Il Gran Natale di Corinaldo. Suggestioni visive, spazi scenografici e novità dell’edizione 2025
Una delle attrazioni più attese è la pista di pattinaggio su ghiaccio allestita vicino alla scenografica Porta del Mercato, incorniciata dalle mura medievali.
Questo spazio, immerso nella storia, diventa set fotografico naturale in cui bambini, famiglie e giovani creano ricordi all’interno del paesaggio invernale corinaldese.
Le luminarie, progettate per esaltare i profili del borgo, creano itinerari luminosi che valorizzano scorci, vicoli e piazze, trasformando la città in un mosaico visivo e suggestivo.
Accanto agli eventi all’aperto, la cultura occupa un ruolo centrale grazie alle attività del Teatro Carlo Goldoni, che propone spettacoli di prosa, concerti dedicati alla musica.
La Biblioteca Comunale, invece, accoglie i più piccoli con letture animate, laboratori creativi e spazi dedicati alla fantasia, promuovendo l’importanza della narrazione condivisa.

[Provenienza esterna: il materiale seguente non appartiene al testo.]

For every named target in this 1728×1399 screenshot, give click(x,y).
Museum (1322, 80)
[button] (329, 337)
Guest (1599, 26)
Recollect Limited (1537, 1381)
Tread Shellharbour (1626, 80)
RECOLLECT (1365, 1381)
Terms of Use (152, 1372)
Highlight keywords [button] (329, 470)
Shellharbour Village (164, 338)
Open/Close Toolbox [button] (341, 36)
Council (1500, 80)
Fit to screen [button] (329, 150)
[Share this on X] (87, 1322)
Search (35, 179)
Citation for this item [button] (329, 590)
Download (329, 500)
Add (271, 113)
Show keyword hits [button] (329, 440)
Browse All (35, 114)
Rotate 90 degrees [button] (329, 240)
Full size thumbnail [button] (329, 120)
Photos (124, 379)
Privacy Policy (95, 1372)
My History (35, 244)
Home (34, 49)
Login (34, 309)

Il Gran Natale di Corinaldo. Arte, mostre e identità culturale negli spazi corinaldesi
Gli appassionati d’arte possono visitare la mostra “Mirabilia Marche”, dedicata a Claudio Ridolfi e al Seicento marchigiano, un’esposizione che valorizza talenti e memoria territoriale.
La mostra fotografica del 40° Concorso “Mario Carafòli” rappresenta un ulteriore punto d’interesse, collegando la tradizione fotografica alle nuove interpretazioni del paesaggio.

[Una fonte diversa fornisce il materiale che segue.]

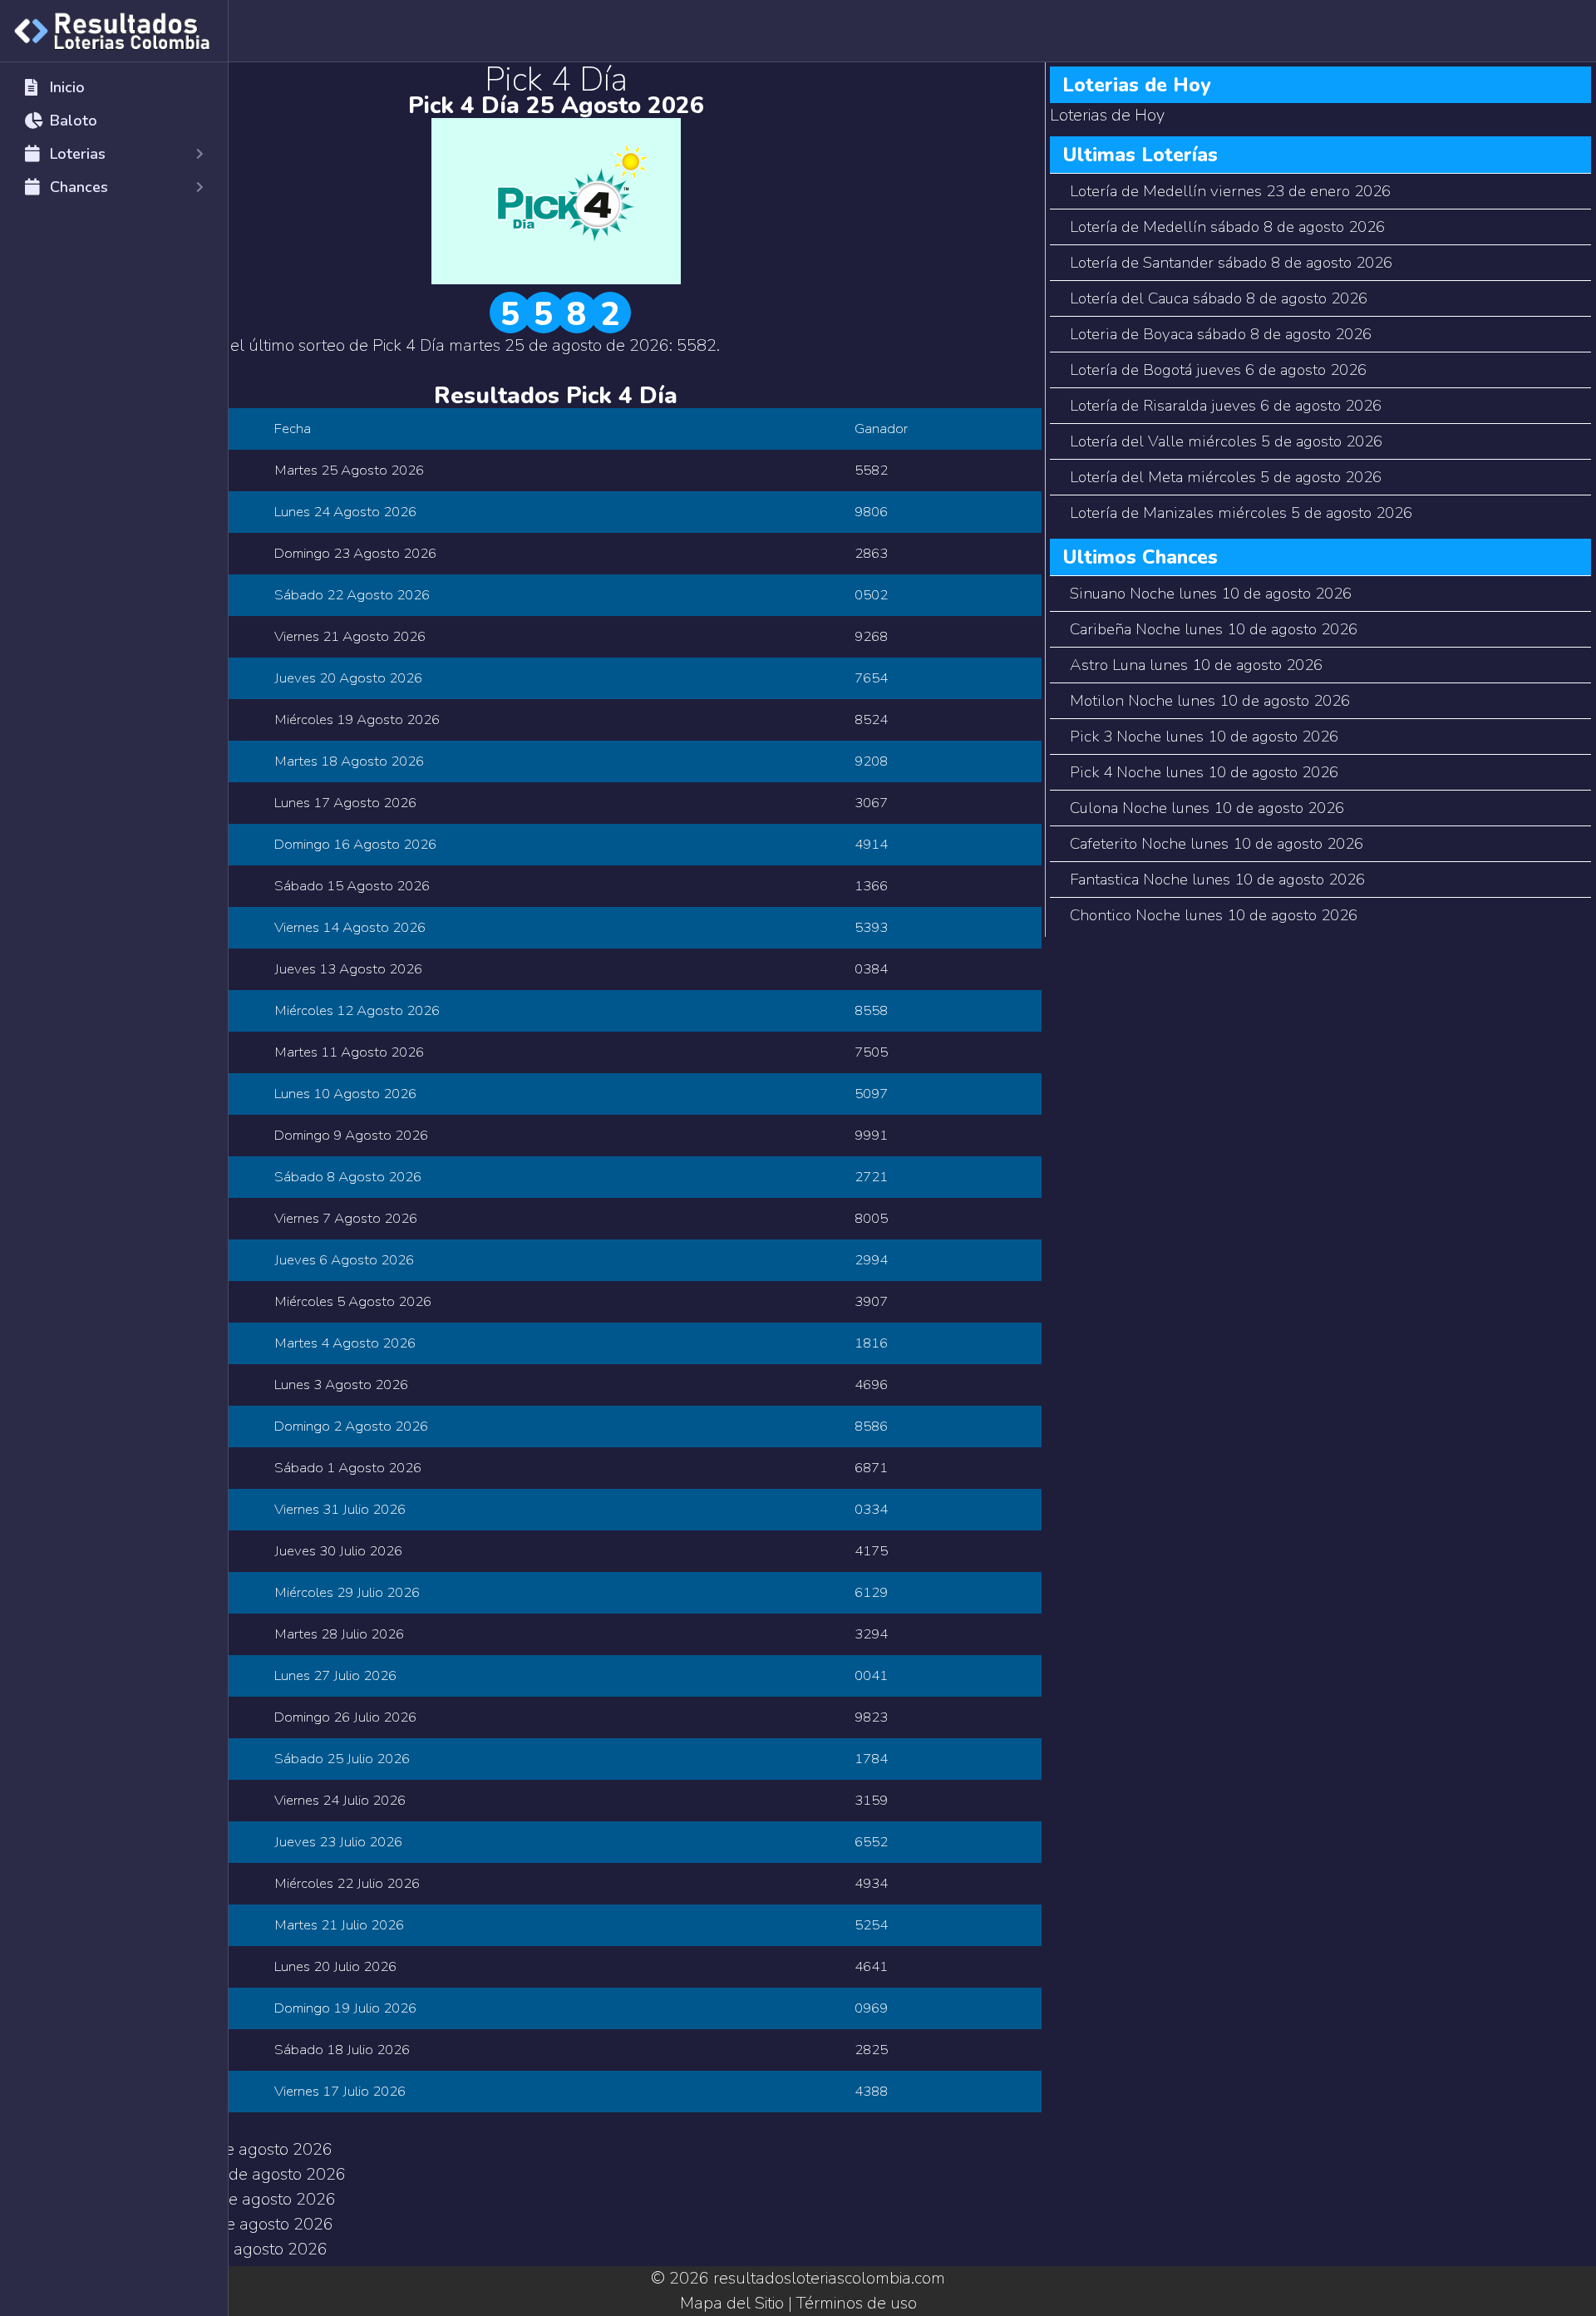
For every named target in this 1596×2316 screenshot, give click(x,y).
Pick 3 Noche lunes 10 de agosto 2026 (1204, 736)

Questi spazi espositivi permettono di scoprire un volto più intimo del borgo, unendo arte, memoria visiva e riflessione sulle radici culturali molto amate dagli abitanti.
Le mostre dialogano con il percorso urbano, creando un contesto ideale per chi desidera conoscere la storia marchigiana attraverso linguaggi diversi e con una forte connessione emotiva.

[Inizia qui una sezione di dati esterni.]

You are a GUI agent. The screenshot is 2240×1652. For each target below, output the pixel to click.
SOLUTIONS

In questo intreccio di feste, arte e narrazione, Corinaldo propone un itinerario che sa essere accogliente, dinamico e profondamente rappresentativo della sua identità collettiva.

Il Gran Natale di Corinaldo. Tradizioni, scenografie e chiusura del viaggio natalizio corinaldese
Tra le attrazioni più amate ritorna la Casa di Babbo Natale, meta prediletta dei più piccoli, e il presepe artistico-meccanico della Contrada di Santa Apollonia, vero simbolo locale.
Le installazioni luminose trasformano il borgo in uno scenario magico che accompagna residenti e turisti in un viaggio emotivo fatto di memoria.
Il progetto culmina il 6 gennaio con la Festa della Befana nella Contrada Madonna del Piano, tra giochi, dolci, musica e sorrisi che sigillano l’essenza conviviale della ricorrenza.
Questa tradizione conserva la sua forza generazionale e sottolinea quanto la comunità sappia mantenere vivi i valori dell’incontro, dell’ascolto e della condivisione.